Le président de l’OL défend l’idée d’une reprise de la saison actuelle en septembre, de manière à conclure l’exercice en décembre. Une opinion qui flairerait l’aubaine pour la fédération mondiale, la Fifa, qui se refuse pour l’heure à tout changement de calendrier concernant l’organisation de la Coupe du monde 2022, prévue entre le 21 novembre et le 18 décembre 2022 au Qatar. Or, alors que la fédération internationale promeut ainsi l’arrêt ou le report des compétitions, l’alternative lyonnaise reste inacceptable pour l’UEFA, qui fait pression au forceps sur les ligues nationales en faveur d’une reprise des matchs. Pis, l’entente entre les deux organismes internationaux paraît plus qu’incertaine, cet affrontement d’intérêts n’étant qu’un acte dans une empoignade de longue durée.
Impact sur le classement, et sur la santé
Une autre source de mésentente réside sur un plan purement sportif : l’arrêt des championnats engendrerait l’immobilisation du classement à l’occasion de la dernière journée jouée, ou bien l’établissement d’une saison sans champion. De quoi contrarier certains clubs qui visaient le podium, et d’autres qui souhaitent éviter la relégation. Liverpool, qui occupait largement la tête de la Premier league anglaise en février, n’occulte en rien sa volonté de poursuivre une saison synonyme de sacre. Un titre potentiel que le club, emmené par Jürgen Klopp, n’avait pas connu depuis 1990. De même, le Toulouse Football Club (TFC) a soumis à la Ligue de football professionnel (LFP), instance qui dirige le football français, le projet de déclarer une saison blanche en cas de non-reprise du championnat. La lanterne rouge de la Ligue 1 voudrait ainsi tirer profit de cette période exceptionnelle pour le monde du football afin d’éviter une relégation historique pour le Téfécé.
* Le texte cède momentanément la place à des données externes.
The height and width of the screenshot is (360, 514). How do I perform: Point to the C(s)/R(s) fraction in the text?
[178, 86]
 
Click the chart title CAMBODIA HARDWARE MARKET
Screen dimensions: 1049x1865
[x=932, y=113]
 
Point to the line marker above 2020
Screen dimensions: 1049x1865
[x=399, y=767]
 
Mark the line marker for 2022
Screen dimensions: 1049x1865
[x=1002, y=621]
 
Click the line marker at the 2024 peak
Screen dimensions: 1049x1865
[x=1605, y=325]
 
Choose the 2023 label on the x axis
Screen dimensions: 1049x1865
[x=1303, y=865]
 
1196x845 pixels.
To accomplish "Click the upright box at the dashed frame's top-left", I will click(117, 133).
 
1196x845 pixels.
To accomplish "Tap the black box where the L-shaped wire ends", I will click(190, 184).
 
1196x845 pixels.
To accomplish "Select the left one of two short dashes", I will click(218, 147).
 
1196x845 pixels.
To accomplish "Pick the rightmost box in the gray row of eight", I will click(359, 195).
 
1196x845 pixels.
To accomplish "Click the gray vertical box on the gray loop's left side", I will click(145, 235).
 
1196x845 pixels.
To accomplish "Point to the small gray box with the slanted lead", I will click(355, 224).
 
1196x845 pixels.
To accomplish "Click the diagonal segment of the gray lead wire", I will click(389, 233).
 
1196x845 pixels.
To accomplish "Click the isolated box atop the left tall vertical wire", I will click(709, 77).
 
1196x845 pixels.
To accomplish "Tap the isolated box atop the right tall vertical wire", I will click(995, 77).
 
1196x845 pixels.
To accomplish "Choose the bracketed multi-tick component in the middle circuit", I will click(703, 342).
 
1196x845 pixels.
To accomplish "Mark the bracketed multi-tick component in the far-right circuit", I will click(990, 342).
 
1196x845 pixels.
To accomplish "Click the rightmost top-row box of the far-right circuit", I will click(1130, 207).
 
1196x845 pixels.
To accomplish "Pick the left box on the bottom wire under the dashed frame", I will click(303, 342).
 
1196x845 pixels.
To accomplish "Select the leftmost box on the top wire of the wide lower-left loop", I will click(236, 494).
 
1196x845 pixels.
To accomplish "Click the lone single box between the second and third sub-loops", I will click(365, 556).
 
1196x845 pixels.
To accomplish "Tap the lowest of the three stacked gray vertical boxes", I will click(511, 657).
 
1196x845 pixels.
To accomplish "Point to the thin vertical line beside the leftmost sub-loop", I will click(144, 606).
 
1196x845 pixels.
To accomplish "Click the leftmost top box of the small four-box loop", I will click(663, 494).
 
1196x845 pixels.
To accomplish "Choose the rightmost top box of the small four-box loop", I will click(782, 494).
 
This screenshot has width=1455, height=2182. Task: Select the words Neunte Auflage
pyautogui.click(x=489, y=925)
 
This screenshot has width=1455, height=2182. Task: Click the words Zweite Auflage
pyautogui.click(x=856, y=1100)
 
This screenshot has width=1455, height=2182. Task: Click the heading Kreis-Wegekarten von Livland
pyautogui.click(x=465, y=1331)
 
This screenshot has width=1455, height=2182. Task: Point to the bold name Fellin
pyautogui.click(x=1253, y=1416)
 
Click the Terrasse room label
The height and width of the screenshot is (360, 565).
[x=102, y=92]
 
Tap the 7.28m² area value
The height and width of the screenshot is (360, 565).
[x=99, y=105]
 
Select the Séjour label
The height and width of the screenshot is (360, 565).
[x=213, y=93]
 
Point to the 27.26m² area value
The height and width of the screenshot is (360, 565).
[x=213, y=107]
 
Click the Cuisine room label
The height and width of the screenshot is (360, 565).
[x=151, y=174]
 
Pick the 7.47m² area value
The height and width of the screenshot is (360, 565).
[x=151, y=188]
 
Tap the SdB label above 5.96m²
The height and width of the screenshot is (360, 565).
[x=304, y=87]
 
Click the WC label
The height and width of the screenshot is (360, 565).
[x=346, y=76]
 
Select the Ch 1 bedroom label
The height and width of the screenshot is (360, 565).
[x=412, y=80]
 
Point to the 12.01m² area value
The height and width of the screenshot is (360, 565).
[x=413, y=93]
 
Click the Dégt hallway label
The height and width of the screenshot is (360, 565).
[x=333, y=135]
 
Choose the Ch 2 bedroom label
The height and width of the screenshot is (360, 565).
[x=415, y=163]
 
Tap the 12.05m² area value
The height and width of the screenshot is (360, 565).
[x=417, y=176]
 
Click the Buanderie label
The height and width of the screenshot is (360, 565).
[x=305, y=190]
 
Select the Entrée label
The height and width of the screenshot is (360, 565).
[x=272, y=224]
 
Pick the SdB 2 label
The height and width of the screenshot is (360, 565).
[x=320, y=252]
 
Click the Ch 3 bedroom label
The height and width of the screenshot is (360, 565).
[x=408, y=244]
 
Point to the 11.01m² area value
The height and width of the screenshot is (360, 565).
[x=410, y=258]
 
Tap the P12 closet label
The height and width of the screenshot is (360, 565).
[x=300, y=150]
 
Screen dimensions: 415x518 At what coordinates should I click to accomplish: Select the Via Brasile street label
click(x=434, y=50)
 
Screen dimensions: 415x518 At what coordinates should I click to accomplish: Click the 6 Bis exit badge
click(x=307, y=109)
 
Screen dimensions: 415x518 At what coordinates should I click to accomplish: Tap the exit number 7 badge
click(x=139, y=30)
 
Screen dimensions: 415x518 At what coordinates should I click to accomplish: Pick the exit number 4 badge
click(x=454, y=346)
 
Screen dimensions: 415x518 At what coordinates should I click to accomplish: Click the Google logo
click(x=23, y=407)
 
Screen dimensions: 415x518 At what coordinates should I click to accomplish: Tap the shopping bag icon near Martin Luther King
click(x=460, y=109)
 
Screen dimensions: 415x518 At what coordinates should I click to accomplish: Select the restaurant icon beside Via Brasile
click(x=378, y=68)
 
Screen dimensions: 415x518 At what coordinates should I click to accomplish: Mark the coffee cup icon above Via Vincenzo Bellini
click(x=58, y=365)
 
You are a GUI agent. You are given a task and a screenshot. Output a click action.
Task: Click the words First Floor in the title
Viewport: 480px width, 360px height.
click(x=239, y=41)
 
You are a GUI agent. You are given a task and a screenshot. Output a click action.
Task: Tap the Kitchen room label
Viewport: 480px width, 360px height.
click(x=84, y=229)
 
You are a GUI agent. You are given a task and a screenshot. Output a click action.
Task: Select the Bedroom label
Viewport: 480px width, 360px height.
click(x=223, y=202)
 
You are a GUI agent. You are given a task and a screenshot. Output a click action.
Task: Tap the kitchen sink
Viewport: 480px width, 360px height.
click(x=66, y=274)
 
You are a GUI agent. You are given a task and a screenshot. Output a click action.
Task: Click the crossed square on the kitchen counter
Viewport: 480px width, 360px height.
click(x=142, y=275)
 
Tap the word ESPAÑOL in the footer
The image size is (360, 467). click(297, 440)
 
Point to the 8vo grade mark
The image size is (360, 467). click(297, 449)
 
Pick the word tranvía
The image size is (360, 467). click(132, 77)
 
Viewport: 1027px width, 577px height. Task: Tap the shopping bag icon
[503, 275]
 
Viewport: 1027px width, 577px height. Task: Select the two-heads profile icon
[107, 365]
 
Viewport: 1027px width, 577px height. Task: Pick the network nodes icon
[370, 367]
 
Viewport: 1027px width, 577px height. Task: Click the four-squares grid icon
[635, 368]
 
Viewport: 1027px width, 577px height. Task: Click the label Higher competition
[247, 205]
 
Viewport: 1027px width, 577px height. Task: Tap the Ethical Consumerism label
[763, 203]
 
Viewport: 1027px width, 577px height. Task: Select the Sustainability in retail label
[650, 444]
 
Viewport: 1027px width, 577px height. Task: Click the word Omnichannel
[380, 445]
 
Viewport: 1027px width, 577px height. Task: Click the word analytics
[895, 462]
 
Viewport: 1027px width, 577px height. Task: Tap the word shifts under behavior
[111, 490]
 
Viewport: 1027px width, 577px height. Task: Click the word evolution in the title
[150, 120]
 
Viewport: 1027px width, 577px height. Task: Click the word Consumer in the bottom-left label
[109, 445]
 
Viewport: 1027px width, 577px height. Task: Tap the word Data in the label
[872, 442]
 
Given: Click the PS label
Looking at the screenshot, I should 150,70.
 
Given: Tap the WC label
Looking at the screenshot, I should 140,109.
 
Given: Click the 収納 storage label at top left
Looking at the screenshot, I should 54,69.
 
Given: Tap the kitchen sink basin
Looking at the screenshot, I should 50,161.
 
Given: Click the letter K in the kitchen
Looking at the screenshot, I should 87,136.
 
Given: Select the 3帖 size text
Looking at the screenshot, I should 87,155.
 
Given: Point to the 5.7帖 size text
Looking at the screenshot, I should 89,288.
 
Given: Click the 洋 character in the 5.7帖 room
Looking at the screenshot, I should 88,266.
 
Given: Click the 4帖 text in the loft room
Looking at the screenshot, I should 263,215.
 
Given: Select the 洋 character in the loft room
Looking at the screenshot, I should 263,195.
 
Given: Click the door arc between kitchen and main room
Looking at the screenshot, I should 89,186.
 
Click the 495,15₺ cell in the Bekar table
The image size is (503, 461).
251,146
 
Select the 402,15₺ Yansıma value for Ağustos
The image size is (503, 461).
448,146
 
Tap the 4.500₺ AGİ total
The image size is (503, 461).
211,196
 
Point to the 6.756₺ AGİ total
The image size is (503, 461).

La ministre des sports s’adresse à ses collègues et appelle à renforcer la coopération européenne et le dialogue avec le mouvement sportif pour sortir plus forts de la crise et démontrer la capacité du sport à incarner l’unité européenne pic.twitter.com/fw70D2Qru5
— Alexis Ridde (@alexis_ridde) April 21, 2020
Les championnats espagnol et italien, qui comptent parmi les plus importants championnats de football en Europe, demeurent en attente des décisions gouvernementales. Ce sont notamment les protocoles de santé mises en place auprès des joueurs qui justifient cet atermoiement, dans ces deux États particulièrement touchés par la crise du coronavirus. De fait, la Serie A italienne et la Liga espagnole collaborent avec leurs ministères de la Santé respectifs, malgré les remontrances des associations de joueurs qui rappellent, dans un communiqué conjoint publié le 25 avril, « que d’autres groupes de la société ont plus besoin de tests et d’accès à des équipements de santé ». Alors que le ministère espagnol des sports annoncé un retour possible à l’entraînement le 18 ou le 25 mai, les clubs du premier championnat italien ont réaffirmé, mardi 21 avril, leur volonté de reprendre le chemin des stades à partir du 4 mai.
En France, la ministre des sports Roxana Maracineanu a expliqué, dans un entretien à l’Equipe donné mercredi 22 avril, que les services de santé « travaillent aux protocoles de reprise avec les médecins du sport ». Le calendrier de la fin des compétitions européennes cette année reste en suspens. Entre défense hargneuse et contre-attaque, reste à savoir qui remportera cette rencontre à la finalité incertaine.